The first week at home went well. Harold hosted a transference party, with relatives and friends gathering to celebrate his milestone, but he mostly spent time alone enjoying his newfound strength and endurance in machine form. 

The trouble began on the eighth day after his return. Harold did not really have to sleep, but doctors advised he continue doing so for a few months before weaning off of sleep so that his mind could adjust to such a drastic change in rhythm. He was awoken by a series of loud thuds downstairs. He was not afraid–after all he was much harder to kill now–and he felt a surge of excitement. If it was a burglar, he could take care of business easily, and this could be fun. He sprung out of bed and rushed downstairs.

In the kitchen he found drawers thrown across the room and the pantry door swung open. Behind him he heard a crash and turned just in time to see his toaster smash into the microwave. This was not what he expected. There was no sign of another person anywhere, just objects hurling themselves around.

“Do I have a poltergeist in my kitchen?” he muttered aloud. He couldn’t believe he was entertaining this possibility, but no others came to mind. “Who are you?” he asked loudly. And to his shock, he got an answer.

“I am Harold Boxley and you are in my home!” a voice, his own voice, bellowed back to him. Harold, the synthetic, not the poltergeist, could not process what he was hearing. He was speechless for some time. Finally he spoke.

“You must be mistaken. I am Harold Boxley,” Harold said.

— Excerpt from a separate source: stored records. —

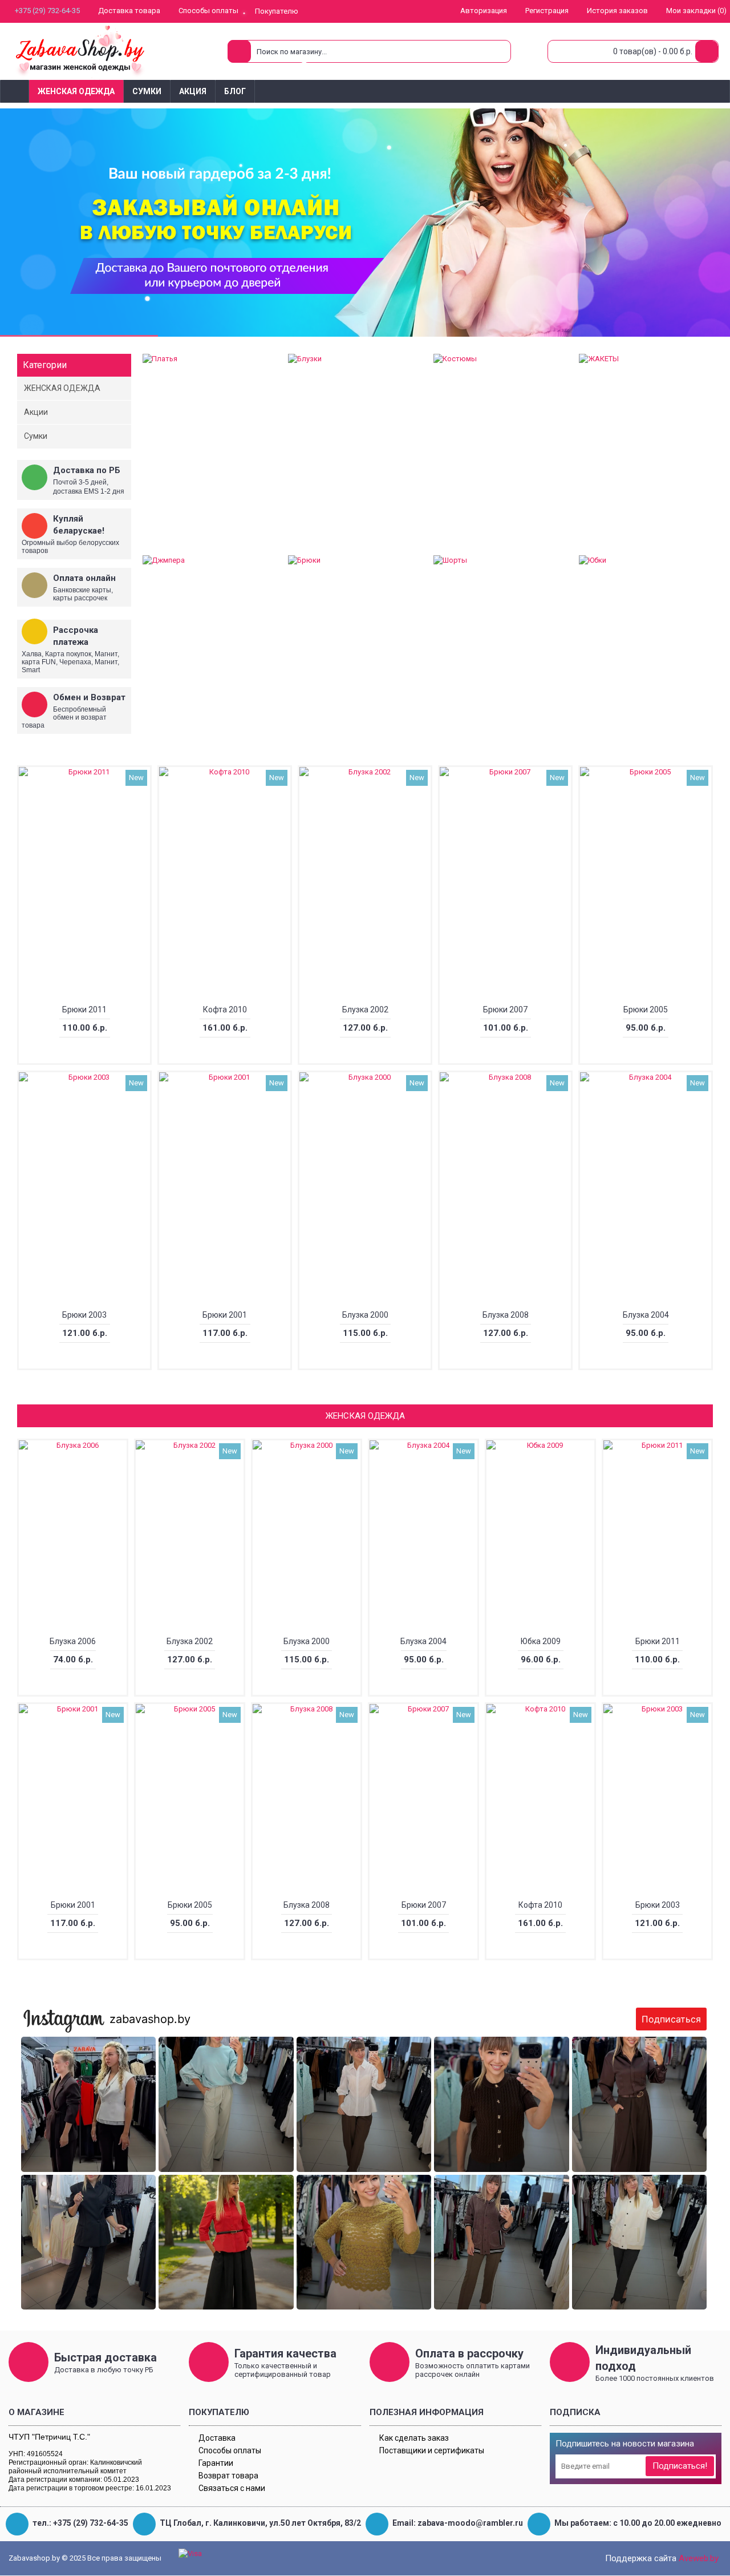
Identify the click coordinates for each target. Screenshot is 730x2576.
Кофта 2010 (225, 1009)
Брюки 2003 (84, 1314)
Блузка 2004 (646, 1314)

“You are an abomination!” the voice replied. “You have my name, you have my face, but you are not me! Leave this place–leave and never come back!”

Harold did not know how to proceed. He was certainly not going to leave, but how could he get this entity to depart? Could he reason with it? Harold was not a religious man; he did not know who to call about a problem like this.

“See here, whoever, whatever you are. You can call yourself by my name and imitate my voice, but this is my house and you are not welcome here. Leave now or I will come back with a priest, uh, an exorcist!”

A cutting board arced through the air and struck Harold’s shoulder.

“You are most certainly are not Harold Boxley. You are my mistake, my terrible mistake! I made you and killed myself! And I don’t want to look at this mockery of me. Go!”

Synthetic Harold began to understand. This is not how he recalled the programmers and engineers explaining consciousness transfer. But then again his recollection might not really be his recollection.

“No, that can’t be right. They said that when I did the consciousness transfer that there would be nothing of you, I mean me … us, left behind. It was a transfer!”

“But it wasn’t, a transfer, obviously,” replied the voice. “I was a fool. I thought consciousness was like an organ, purely material, that could be taken from one body and transplanted into another. Oh, how stupid of me. Consciousness isn’t an object! When they started that procedure, they certainly separated my consciousness from my body, but they never put it back anywhere else!”

Synthetic Harold completed the old Harold’s thoughts: “They just disembodied you. They killed you. So what does that make me?”

“An imitation of me. A copy of my memories, my personality, my mannerisms. But no reality, no life … no soul. You are a robot that thinks he is Harold Boxley. And I both pity and despise you. This is my home and I want to be here, alone, for as long as a spirit or a ghost can be anywhere before I go to wherever beings like me finally go.”

The synthetic man turned and walked away.

* * * 

The authorities pried the crushed remains of Synthetic Harold Boxley from under the wheels of a freight train, several days later. Investigators added him to the growing list of synthetic suicides following violent rampages in their homes. The synthetics industry paid good money to keep the story out of the mainstream press as they frantically sought a way to fix this programming bug.